Sur la longueur de 4 CD (88 titres), le label Proper records retrace avec pertinence le parcours d’un
Charles Mingus des origines, contrebassiste respectueux des engagements ou leader explorant d’un point de vue plus personnel les ambitions du musicien et les attentes du créateur.
Rapportée chronologiquement, la sélection débute par des enregistrements auxquels le contrebassiste participa de chez lui, sur la côte Pacifique. Derrière le saxophoniste
Illinois Jacquet ou au sein de l’orchestre de
Lionel Hampton – musicien doué d’oreille qui vantera les talents du jeune homme sur
Mingus Fingers -, servir une ère du swing qui sévit encore. Pour se permettre, ensuite, d’approcher avec son propre sextette une musique moins sage, qui se frotte au blues (
Lonesome Woman Blues) et accepte les arrangements plus tourmentés (
This Subdues My Passion).
En 1950,
Mingus remplace
Red Kelly dans le trio du vibraphoniste
Red Norvo et instille un peu de noir à l’ensemble, bousculant (légèrement tout de même) ce jazz de chambre annonçant le cool au rythme d’un archet audacieux (
Time and Tide) ou de pizzicatos à la limite parfois de l’impudence (
Night and Day). Façons de faire que
Mingus dévoile bientôt à New York, où il s’installe en 1951.

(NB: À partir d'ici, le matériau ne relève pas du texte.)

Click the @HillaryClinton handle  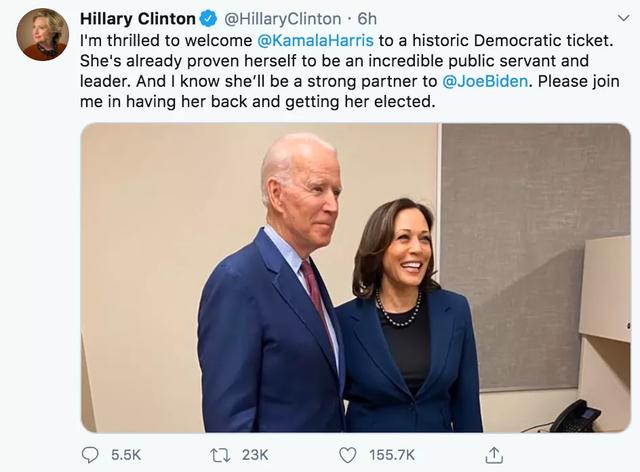281,19
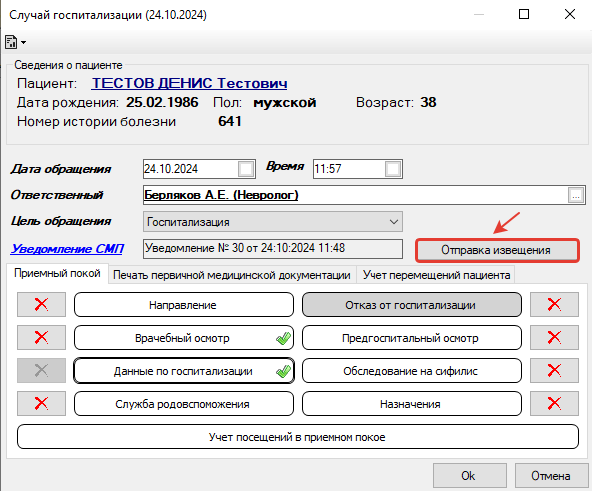Clear Назначения with red X icon

[554, 403]
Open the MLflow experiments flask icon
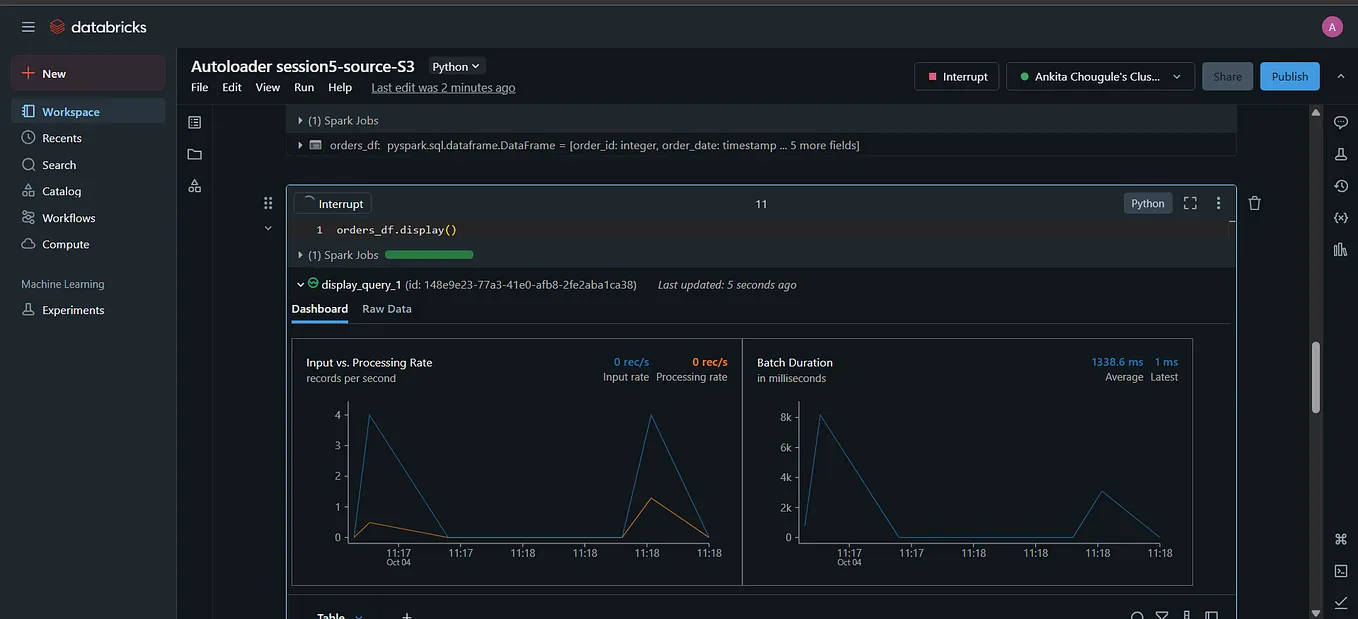Image resolution: width=1358 pixels, height=619 pixels. point(1340,153)
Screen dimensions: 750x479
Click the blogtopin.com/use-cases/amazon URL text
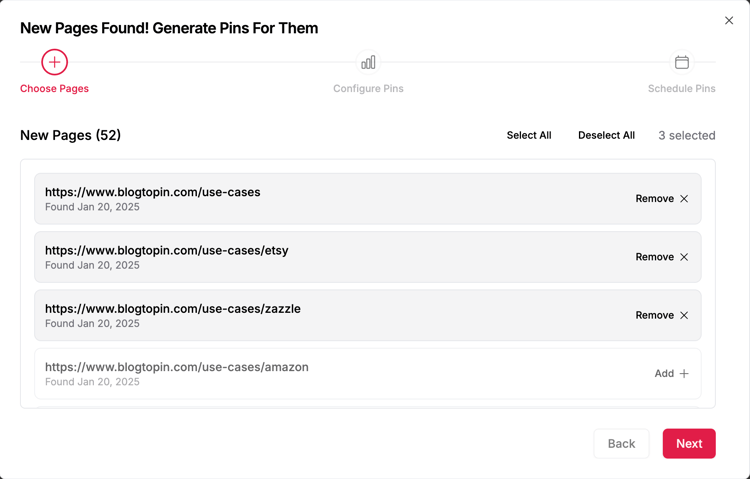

Epoque des rencontres fructueuses – celle, d’abord, du batteur
Max Roach, qu’il retrouvera dans différentes formations et avec qui il créera le label Debut – et de collaborations remarquables : avec
Oscar Pettiford, la presque-figure du rival (
Cello Again),
Stan Getz,
Miles Davis, ou
Lee Konitz, qu’il compte dans son quintette (le classicisme, convenu, de
Konitz prenant un coup d’excentrique sur
Extrasensory Perception). A force d’approches reconduites, arrive enfin l’heure des premières dissonances et des grincements légers : sur
Montage, en 1952, joué en compagnie de
Roach et
Jackie Paris.
Cette année et la suivante sont celles, décisives, du passage pour
Mingus de l’époque des interrogations à celle des convictions – même changeantes. Pertinemment, le dernier volume du coffret évoque une dernière fois le contrebassiste avide d’apprendre de ses aînés -
Charlie Parker ou
Bud Powell -, avant de donner à entendre le résultat des premiers workshops qu’un
Mingus en âge de transmettre mènera de main de maître, et qui accueilleront
Paul Bley,
Kenny Clarke,
Eric Dolphy,
Booker Ervin ou
JackieMcLean, révélations d’un compositeur immense et d’un passeur perspicace.